I’m delivering my Denmark IBBY speech again (this is the second time I’ve been asked to deliver it–not counting the time it was published in Horn Book magazine!).

At first I was hoping a school in Edmonton would book me for presentations, but now I’m glad my Wednesday is open. I’ll just chill at the hotel and prepare myself for the speech the next day. I also have to do a poster session. Should be an interesting experience.

I’m coming home on Friday night.

And in the midst of all this who has time to keep track of oil spills and humanitarian aid flotillas?

And yet how can I ignore them? It makes me sad.

You know, I really do get it. I’ve read enough books about the way that Jews were persecuted through no fault of their own, just for being Jews, that I really do get it.

I can understand why they need a homeland, and they need security.

I was talking with one of my good friends. Her parents had survived the holocaust. They’d come to Canada at a time when Canadian immigration policy discriminated against Jews, when they turned away a boatload of Eastern European Jews who were trying to escape the holocaust, and that boatload went from port to port having their quest for asylum rejected, only to return to Germany where they were sent to the concentration camps.
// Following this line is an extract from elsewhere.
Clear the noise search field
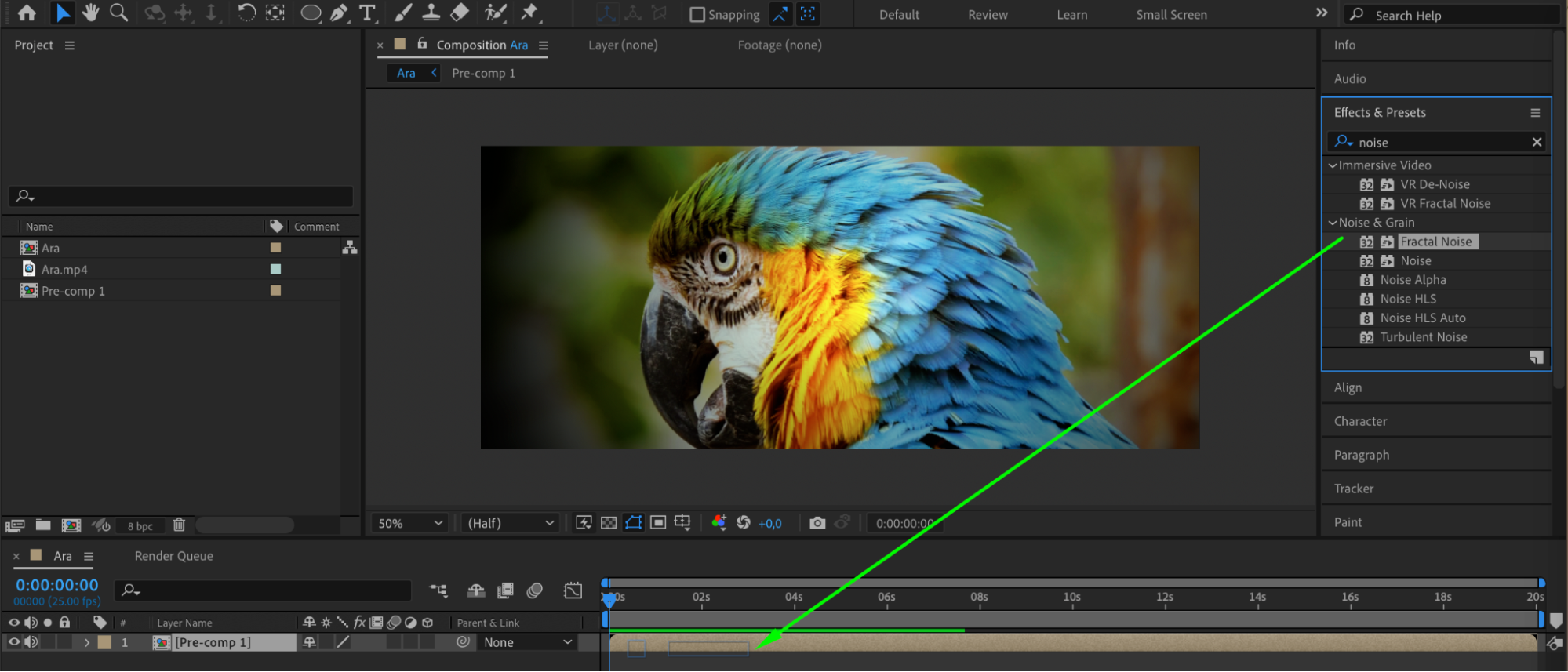This screenshot has height=672, width=1568. pos(1537,142)
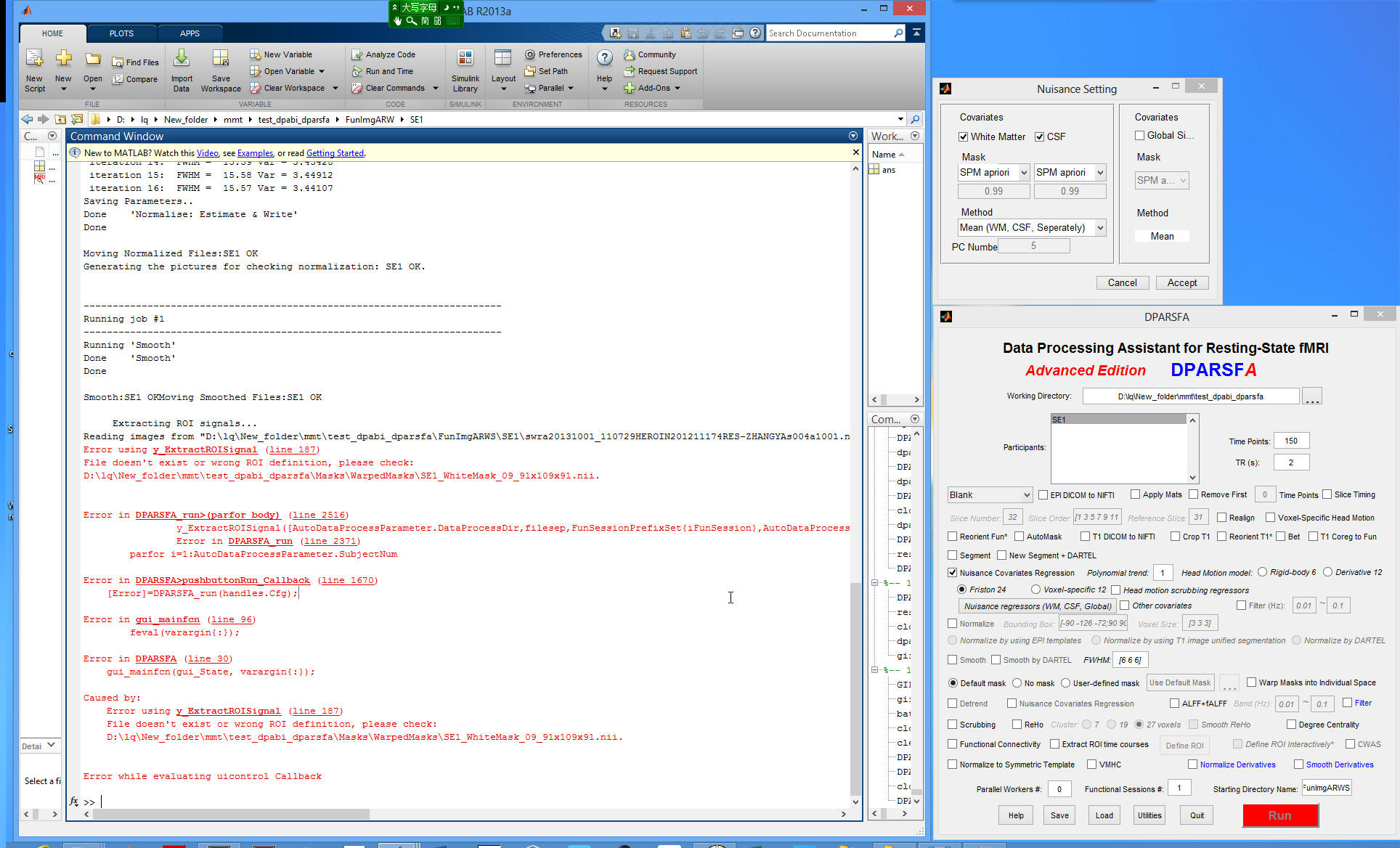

It breaks your heart!

What would that do to a people’s mindset?

Wouldn’t they be forever looking over their shoulder? Wouldn’t they be forever suspicious that people are out to get them?

And once they achieved a level of security, wouldn’t they be hell bent on retaining it? Even if it meant that they’d be employing some of the tactics that were used against them? Making Palestinians carry their papers, identify themselves, live in ghettoes while they exercised ‘lebensraum’?

And all the while suspecting that the Palestinians want to annihilate them, like so many people in their past have tried to do.

Makes for a perpetual insecurity complex and a self-fulfilling policy.

They’re never satisfied, they’re always afraid, and so they commit more and more egregious acts, because they can get away with it.

They are enabled by Western governments who are still sorry for not helping them escape the fate of the holocaust and so they indulge them, like a favoured child. No matter what they do, they are exempt from punishment because they suffered, for centuries they suffered, from pograms and unspeakable horrors, they suffered.

They are the victim that has turned into the abuser, and there is still suffering.

They can do what they want. They can invade a flotilla of ships bringing humanitarian aid to a people besieged beyond endurance, and they can kill ten of them with no consequences.

It is so senseless and so sad.

My heart goes out to the families of those killed.

And to the people of Gaza, who continue to suffer while I planted impatiens and spread mulch on my mother’s garden.

And my heart goes out to the people of Israel who are on such a misguided path, thinking that such tactics will ever bring them any kind of security!

The Prophet (peace be upon him) said that if you see someone  abusing another person you must help both  the  abuser and the one he is abusing. The companions said they understood that they must help the one who is being abused but how were they supposed to help the abuser? The Prophet (peace be upon him) answered by stopping him from abusing. (I’m paraphrasing.)